**Recorded data**:
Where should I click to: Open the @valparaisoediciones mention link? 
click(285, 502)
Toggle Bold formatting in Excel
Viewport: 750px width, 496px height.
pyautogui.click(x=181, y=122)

...

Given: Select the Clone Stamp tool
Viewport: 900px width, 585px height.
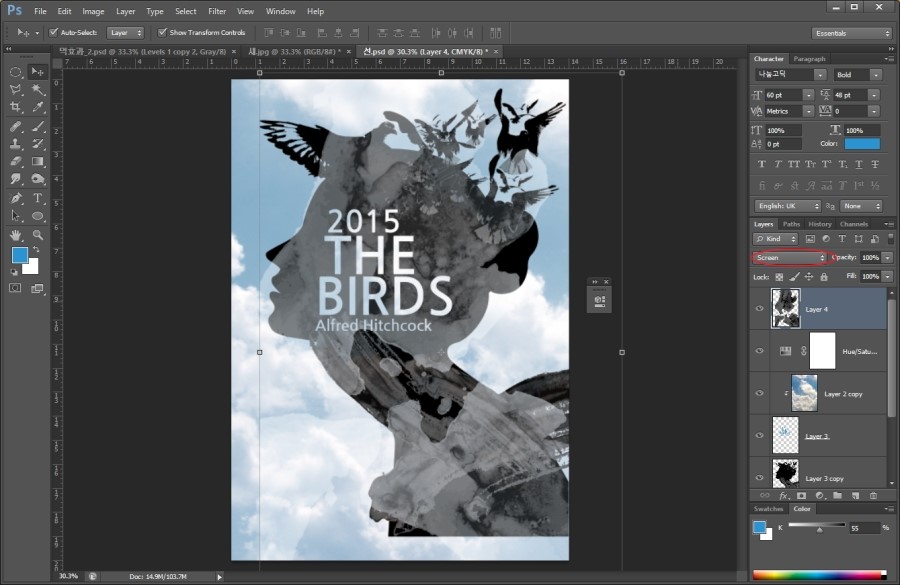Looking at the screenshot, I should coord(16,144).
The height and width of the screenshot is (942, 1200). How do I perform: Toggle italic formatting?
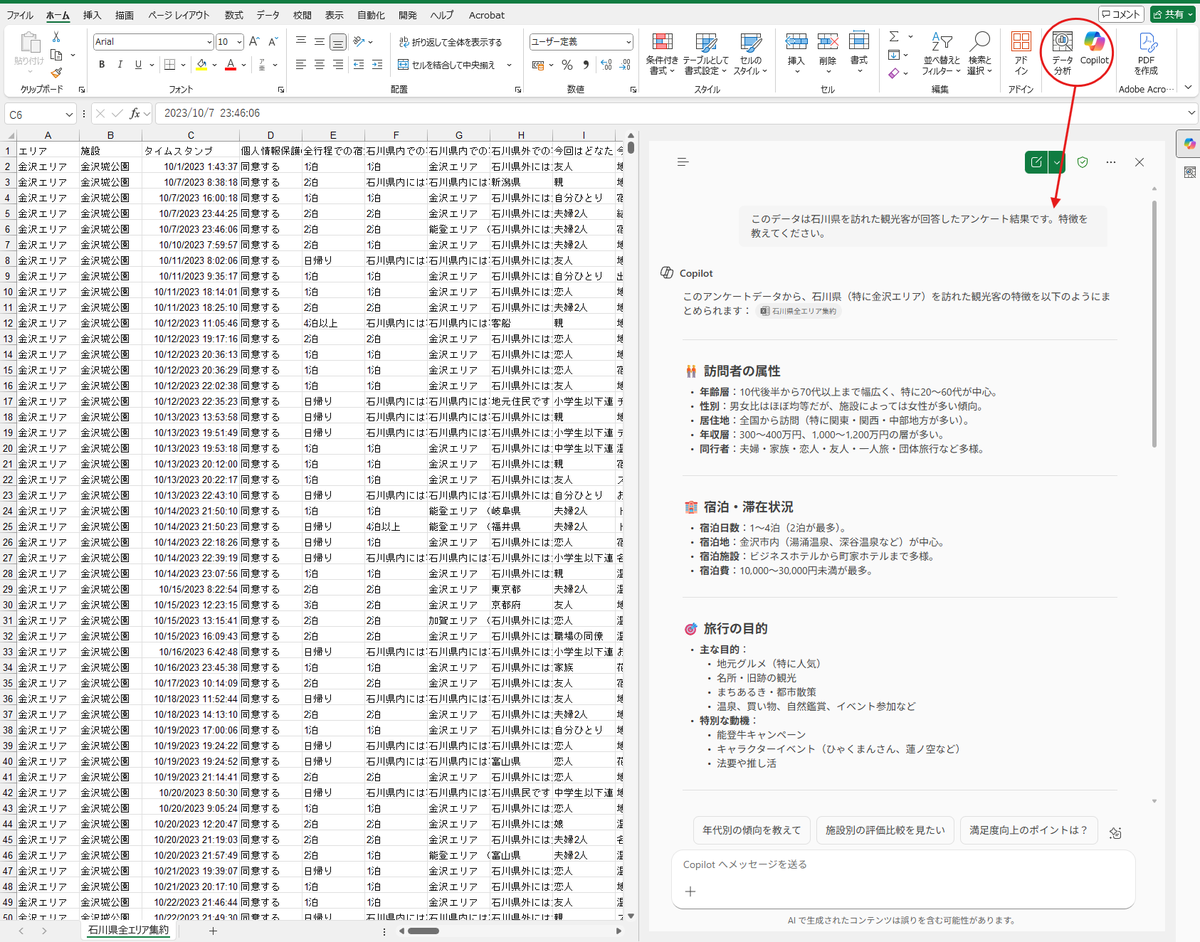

* * *

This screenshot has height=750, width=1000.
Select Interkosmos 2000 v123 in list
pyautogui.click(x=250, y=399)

**Problem to solve**:
Copy word for word only the lines above from the one with "Viewport: 900px width, 585px height." through the one with "The height and". Leave pictures out.

**Exercise output**:
Viewport: 900px width, 585px height.
Looking at the screenshot, I should coord(16,144).
The height and width of the screenshot is (942, 1200). How do I perform: Toggle italic formatting?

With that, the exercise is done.